Extracted records
————
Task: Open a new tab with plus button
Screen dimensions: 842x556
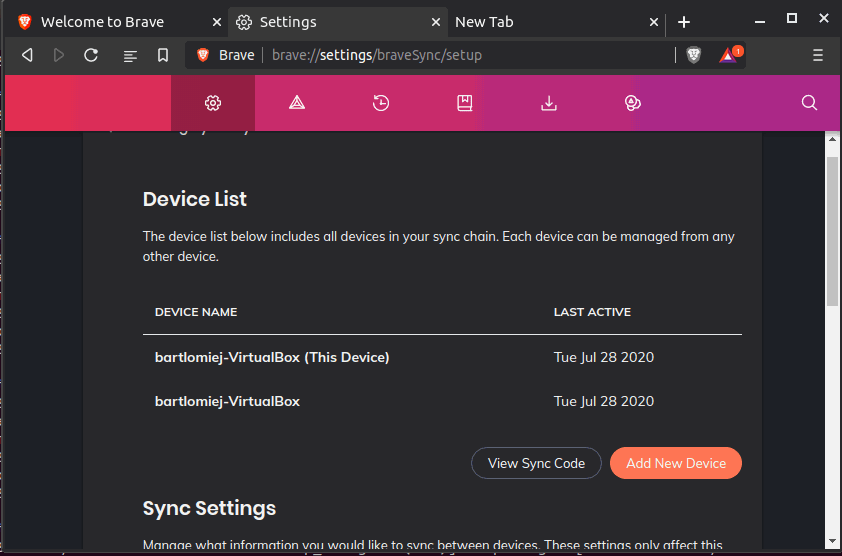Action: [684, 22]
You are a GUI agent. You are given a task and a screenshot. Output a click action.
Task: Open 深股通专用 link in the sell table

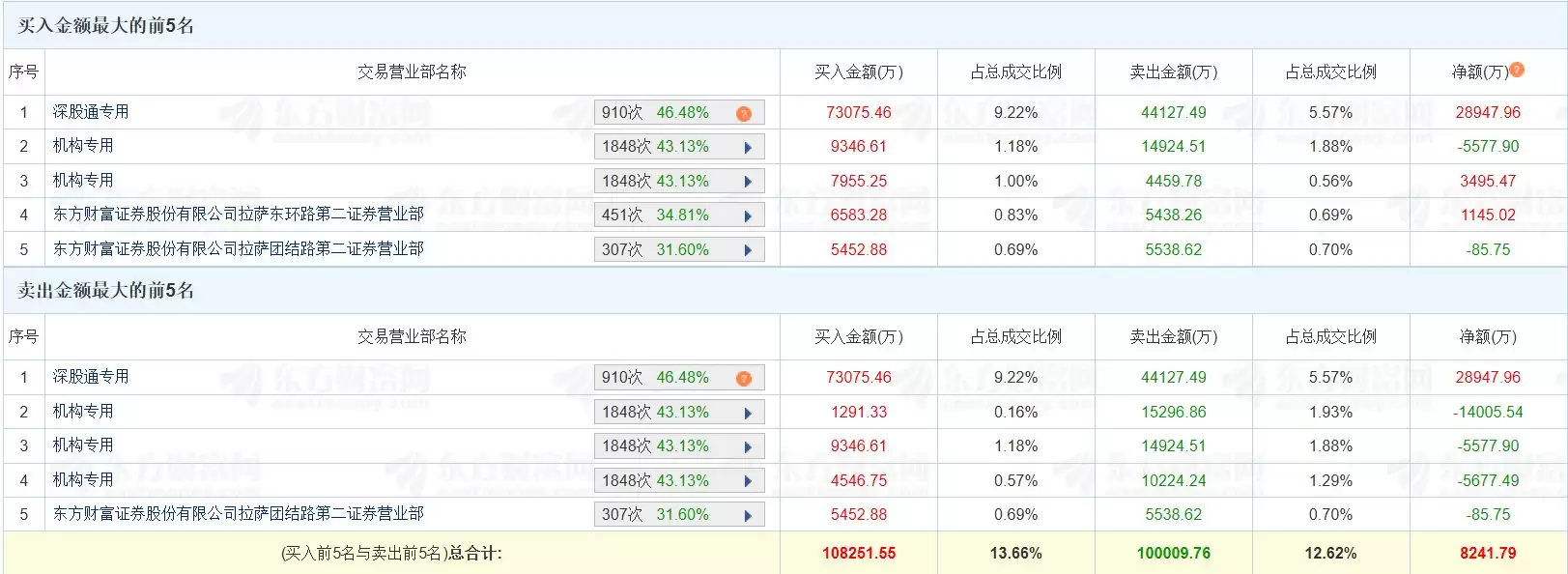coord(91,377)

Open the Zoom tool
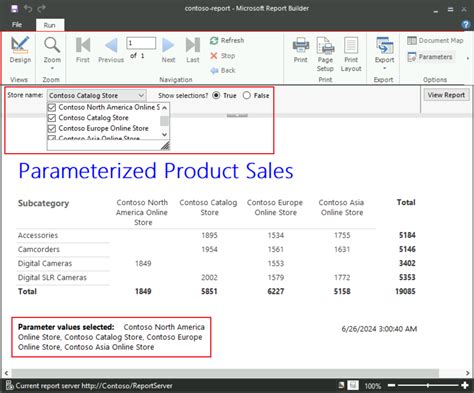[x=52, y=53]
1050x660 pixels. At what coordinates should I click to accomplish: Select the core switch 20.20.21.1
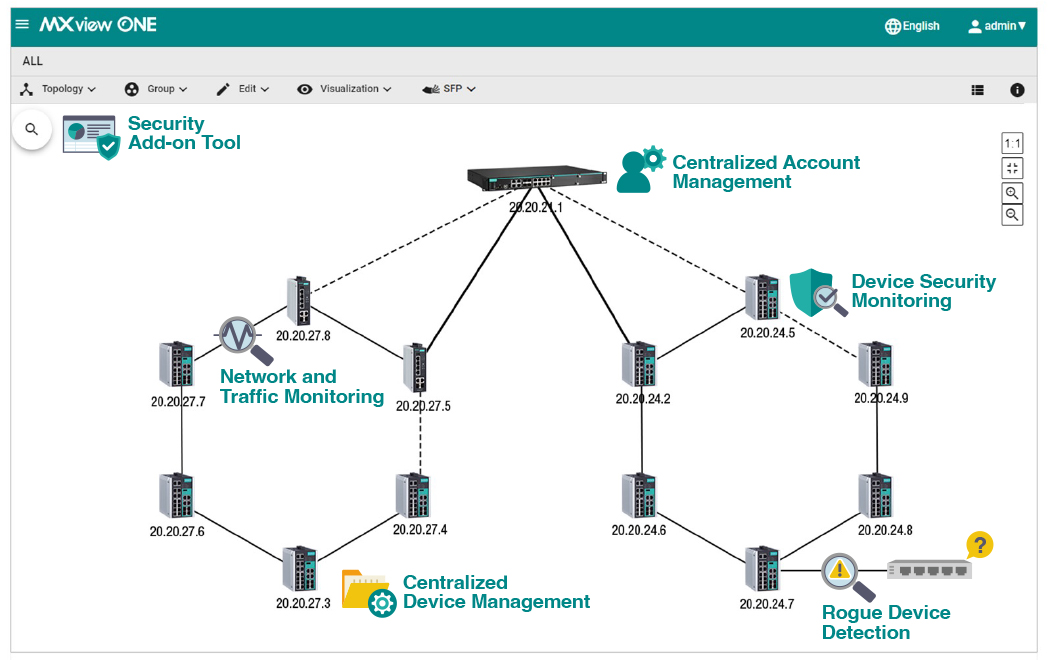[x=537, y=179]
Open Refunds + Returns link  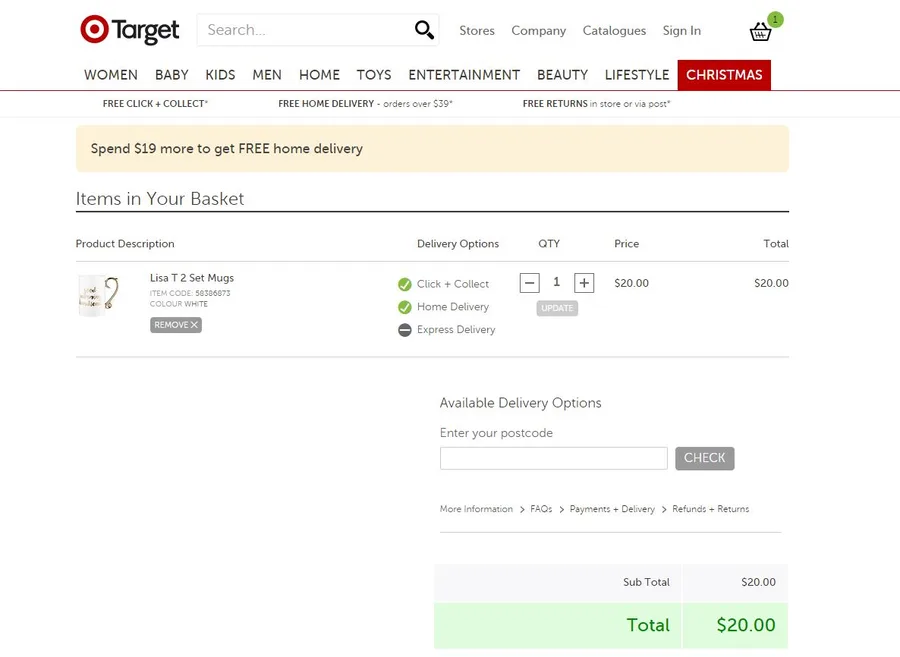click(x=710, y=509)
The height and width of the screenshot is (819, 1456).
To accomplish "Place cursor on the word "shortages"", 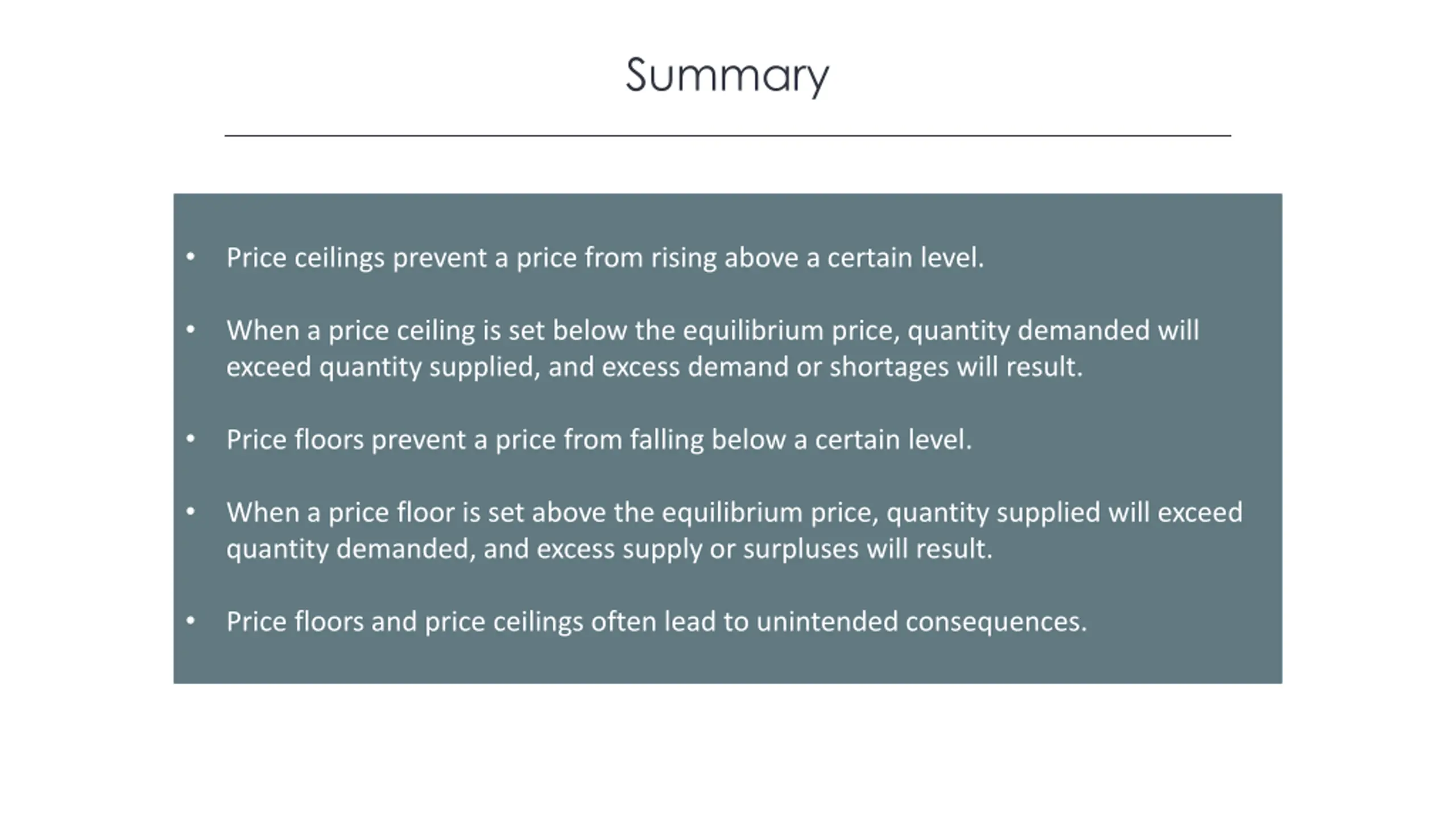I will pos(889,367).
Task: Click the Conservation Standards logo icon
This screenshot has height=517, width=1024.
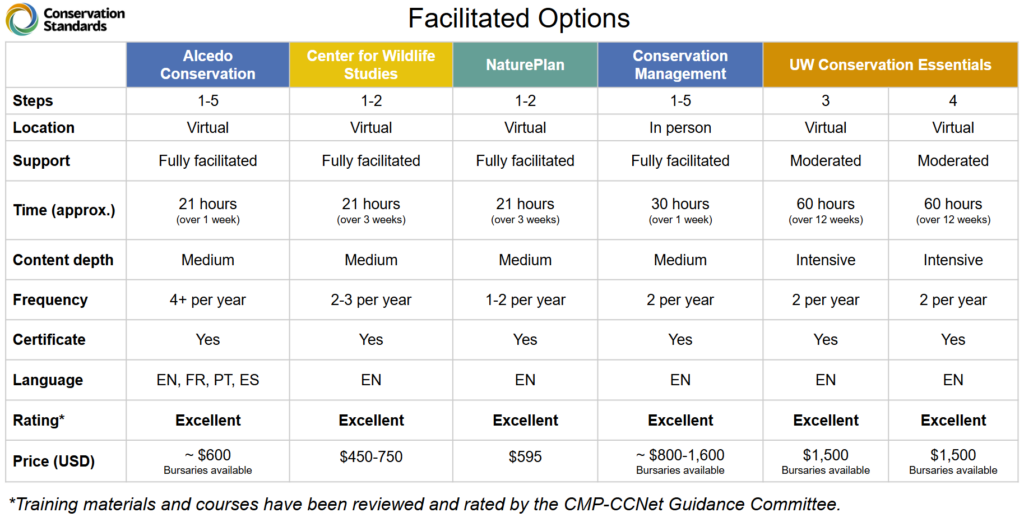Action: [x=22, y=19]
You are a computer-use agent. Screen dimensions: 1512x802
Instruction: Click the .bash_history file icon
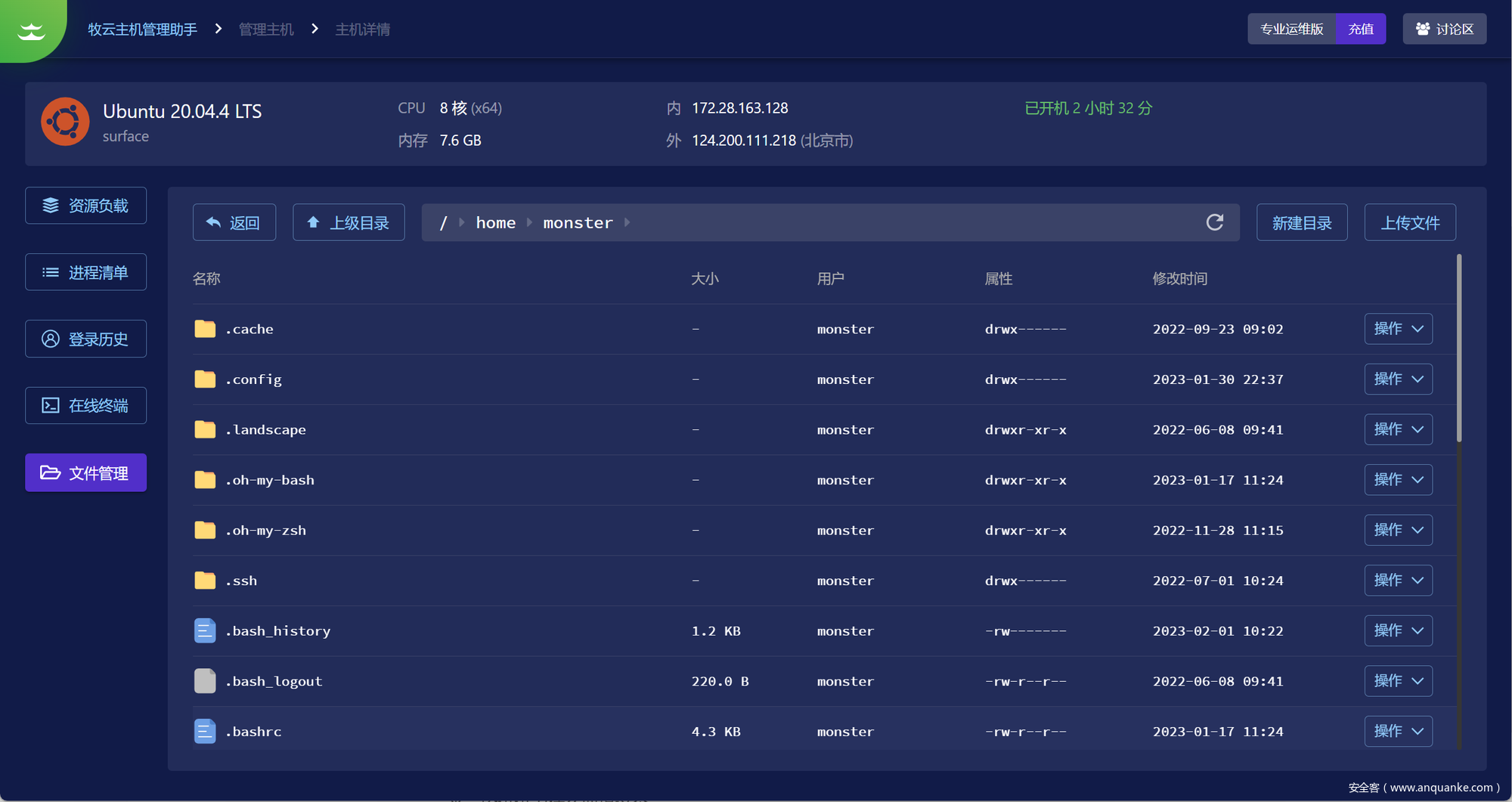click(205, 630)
————
INSTRUCTION:
Rewrite the lines from the one containing "You are a computer-use" through the end of the records with "computer-use agent" replaced by "GUI agent" and everything else unchanged. Leave the pictures out of your answer.

SOLUTION:
You are a GUI agent. Screen dimensions: 1512x802
Instruction: Click the .bash_history file icon
click(205, 630)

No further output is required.